Tra il XVI e il XVIII secolo, la Calabria era dominata dalla cultura della Controriforma, dal dominio dispotico del Vicereame e da un sistema feudale opprimente con un popolo, analfabeta e affamato, (si pensi alle tante rivolte contro i baroni e alle repressioni sanguinose), ma in questo periodo, almeno dal punto di vista culturale, la Calabria, visse uno dei periodi più floridi attraverso figure di artisti (Tommaso Campanella, Bernardino Telesio, Mattia Preti) che diedero lustro alla Regione. A livello linguistico, inoltre, quest’epoca rappresenta un periodo da scoprire e da studiare.

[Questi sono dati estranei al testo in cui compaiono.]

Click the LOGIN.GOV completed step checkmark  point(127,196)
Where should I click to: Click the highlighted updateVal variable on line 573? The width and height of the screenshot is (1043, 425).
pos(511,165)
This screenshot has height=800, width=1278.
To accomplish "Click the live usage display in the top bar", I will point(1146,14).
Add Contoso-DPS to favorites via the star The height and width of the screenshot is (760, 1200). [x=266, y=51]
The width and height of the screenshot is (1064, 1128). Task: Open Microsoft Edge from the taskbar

E’ infatti in questo periodo che appaiono i primi poeti dialettali, come Domenico Piro. Il Dialetto è pertanto la lingua parlata dal popolo, un dialetto che in Calabria ha subito enormi trasformazioni e che lo ha reso uno degli idiomi più ricchi di influenze linguistiche, dovute alle colonizzazioni, le dominazioni e le incursioni di differenti popoli.
Partendo dallo studio di un artista seicentesco come Colimodio, che a livello pittorico ha dato lustro alla regione anche fuori dei confini, si affronta un altro patrimonio, quello linguistico: il dialetto, che proprio nel seicento inizia ad essere scritto e parlato come una vera e propria lingua.
Il dialetto rappresenta la storia, l’identità, le radici di un popolo, è il mezzo che identifica tutto ed è importante insegnarlo ai ragazzi, per renderli partecipi del passato e delle sue origini. Il dialetto è definito come un'espressione di cultura popolare, un bene prezioso che narra la storia e la nascita di diverse realtà territoriali, alimentando curiosità e voglia di sapere.

“Parràtinda ccu mia”

Il laboratorio “Parràtinda ccu mia” è un progetto didattico rivolto a ragazzi e ragazze in età scolare, diviso in 5 videolezioni, per far conoscere ed apprezzare la bellezza del proprio dialetto, attraverso le espressioni linguistiche di uso comune. Il dialetto è come un codice identificativo conosciuto solo da chi appartiene alla zona d’origine, i quali lo parlano bene e ne comprendono i significati e le sfumature. In questo senso chi parla un dialetto si auto-identifica col territorio, rafforzando così il legame culturale con la tradizione.
In questa prima edizione iniziamo conoscendo il dialetto catanzarese.